Even today the community, which is now within the boundaries of Gateshead rather than County Durham, has its Marx Terrace and Lenin Terrace.

Newspaper reports talked of the “reddest village in England’’ where there was a communist Sunday school.

Even the village football team tried to get in on the act by calling itself Chopwell Soviets only to be refused registration by Durham FA.

But according to a Durhamborn academic, the tag was probably only justified in the figurative sense rather than indicating a village where hewers and putters finished a shift and went home to grapple with dialectics.

Dr Hester Barron, who attended Durham Johnston School and is now a history lecturer at Sussex University, carried out an in-depth study of life in the Durham Coalfield during the 1926 Lockout that sparked the General Strike of that year.

Her doctoral thesis, which has been published as The 1926 Miners’ Lockout: Meanings of Community in the Durham Coalfield by Oxford Historical Monographs, shows that the pit villages of the day were home to important differences of opinion and attitudes that ultimately came second to a feeling of solidarity to the local community and the union and the shared struggle for a decent way of life.

Dr Barron quotes one old miner saying that the title Little Moscow “was never justified.

We never knew anybody that was Reds in the village, nobody preaching communism or anything like that.

“It was really because Chopwell lodge (of the Durham Miners’ Association) was a lodge which fought for every privilege they could get in the pits.’’ The lockout began at the end of April 1926 with a demand that miners throughout the country accept a cut in wages and a longer working day, the owners’ response to a downturn in export trade following Britain’s return to the Gold Standard.

In Durham, the longer working day would have an impact on the hewers, the elite colliery workers, who enjoyed shifts of six-and-a-half hours.

The strike garnered neartotal support in Durham, perhaps because many of its communities were so dominated by mining to a greater extent than many places in other parts of the country.
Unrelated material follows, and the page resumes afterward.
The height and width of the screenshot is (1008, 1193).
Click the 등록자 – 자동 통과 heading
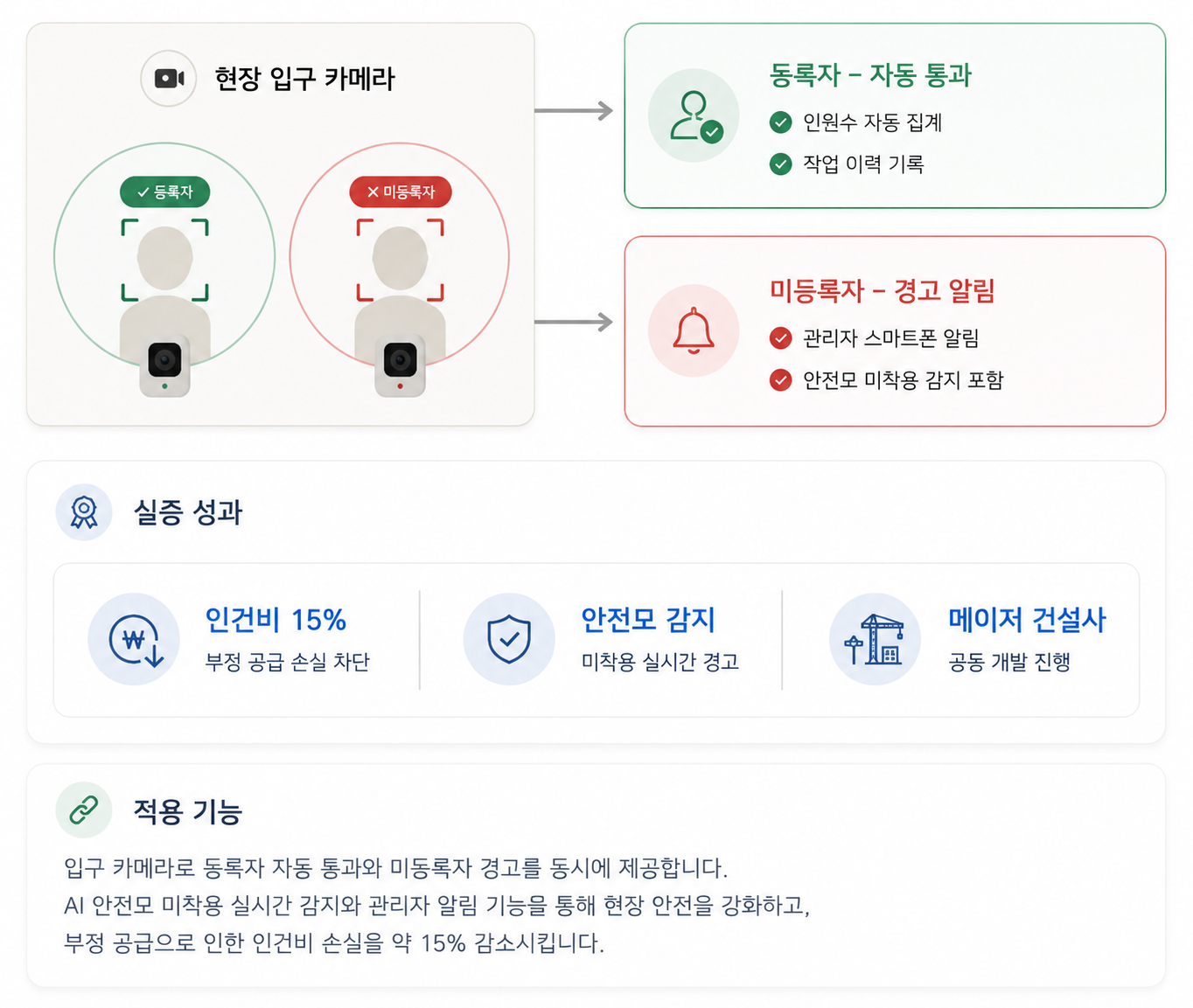[870, 75]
The Labour Party had become the dominant political party but miners, even resolute union men, might not automatically support it as might be supposed.

Some held Conservative views – two of the county’s 11 seats were held by Tories – and local Conservative clubs “demonstrated their active support of the miners and enthusiastically involved themselves in workers’ sports and activities, often in aid of strikers’ funds”.
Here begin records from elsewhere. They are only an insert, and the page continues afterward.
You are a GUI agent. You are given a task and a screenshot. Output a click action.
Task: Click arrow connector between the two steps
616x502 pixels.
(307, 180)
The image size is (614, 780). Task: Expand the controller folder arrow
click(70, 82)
Barnard Castle Tory MP Cuthbert Headlam was “nonplussed”

when he addressed a meeting at Cornsay, near Consett, that “closed with the singing of the Red Flag and an appeal to me to give a subscription to the Cornsay Colliery FC.

What strange people they are”.

There were instances of miners applying to be special constables during the strike and coal owners often gave aid during the dispute, such as food for striking miners’ children and strikers were able to take coal to heat their homes.
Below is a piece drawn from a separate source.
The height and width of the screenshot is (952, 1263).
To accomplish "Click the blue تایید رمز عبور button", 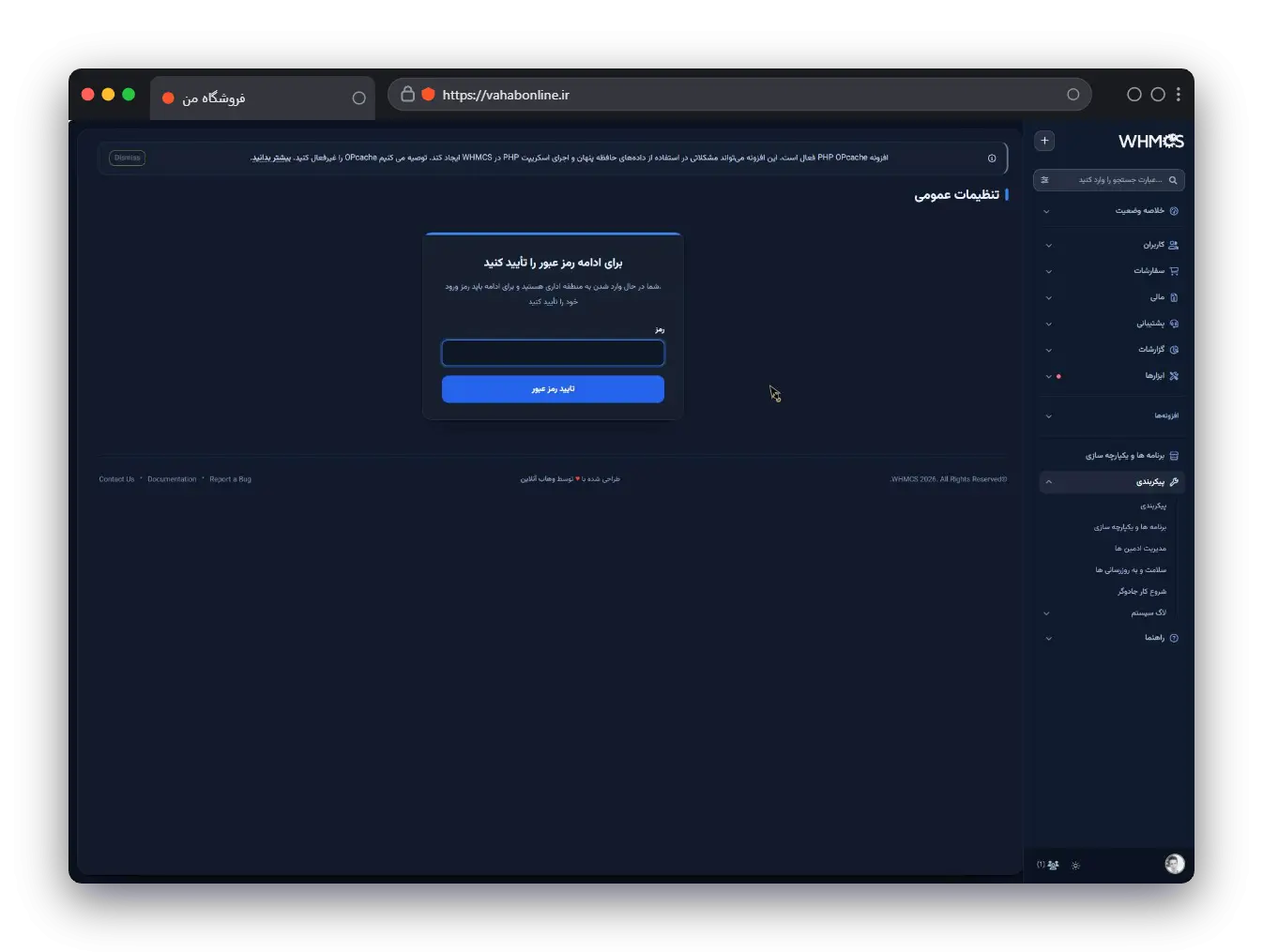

But solidarity did not prevent some miners from stealing from their own when things got bad.

Dr Barron said: “As well as solidarity, there is also falseness and victimisation and people stealing from one another.

“That makes it more of an achievement that people maintained solidarity and maintained decent values.’’ Miners’ wives played a crucial role in supporting their families and their men during the dispute, and Dr Barron says they were more than the stereotype image of a wife nagging her husband to go back to work or the pillar of the community.

“The truth is there are all sorts of women and these two stereotypes and all sorts in between.

Generally, women tended to support the strike and its aims.’’ She said that the wives of men who did break the strike – few in the Durham coalfield sought the mantle of hated blackleg – faced ostracism just as their spouses did.

Dr Barron, who admits that the area is “close to her heart’’, said that hers was one of the few studies done of the Durham coalfield.

“It makes sense to look at somewhere like Durham where the coalfield was the most important in Britain at the time and three out of ten men were involved in mining.

“It is an ideal area to explore class and local identity and community because of the importance of the coalfield.’’ She added that she wanted to present a more rounded picture of the community, that went beyond romanticised images often associated with pit communities.